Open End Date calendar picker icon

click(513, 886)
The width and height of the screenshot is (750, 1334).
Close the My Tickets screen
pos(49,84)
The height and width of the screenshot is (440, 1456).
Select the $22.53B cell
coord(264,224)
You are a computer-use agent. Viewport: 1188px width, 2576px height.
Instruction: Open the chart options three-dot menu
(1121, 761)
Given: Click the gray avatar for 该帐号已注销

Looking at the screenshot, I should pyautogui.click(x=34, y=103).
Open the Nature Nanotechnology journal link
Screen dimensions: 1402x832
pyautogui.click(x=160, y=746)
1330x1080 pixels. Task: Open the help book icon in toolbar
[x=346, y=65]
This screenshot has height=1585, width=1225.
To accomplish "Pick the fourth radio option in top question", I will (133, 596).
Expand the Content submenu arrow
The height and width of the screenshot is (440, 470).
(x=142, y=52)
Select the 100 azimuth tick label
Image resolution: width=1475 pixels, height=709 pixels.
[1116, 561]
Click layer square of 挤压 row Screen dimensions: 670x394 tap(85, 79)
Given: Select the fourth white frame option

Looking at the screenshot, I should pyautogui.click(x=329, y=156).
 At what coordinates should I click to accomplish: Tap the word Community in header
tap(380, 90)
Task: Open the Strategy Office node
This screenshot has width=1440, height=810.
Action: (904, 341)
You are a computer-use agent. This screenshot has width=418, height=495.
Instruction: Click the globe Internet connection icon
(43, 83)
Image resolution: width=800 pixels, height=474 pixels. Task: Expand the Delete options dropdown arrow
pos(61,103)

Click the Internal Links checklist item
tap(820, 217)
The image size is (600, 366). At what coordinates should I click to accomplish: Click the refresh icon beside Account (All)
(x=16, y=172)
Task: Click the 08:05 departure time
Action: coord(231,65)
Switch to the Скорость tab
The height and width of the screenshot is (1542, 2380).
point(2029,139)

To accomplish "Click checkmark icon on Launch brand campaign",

────────────────────────────────────────

TASK TO CARRY OUT:
Check the entries above line by line and return each one containing the word "computer".

OUTPUT BELOW:
You are a computer-use agent. Viewport: 1188px width, 2576px height.
You are a computer-use agent. This screenshot has width=418, height=495.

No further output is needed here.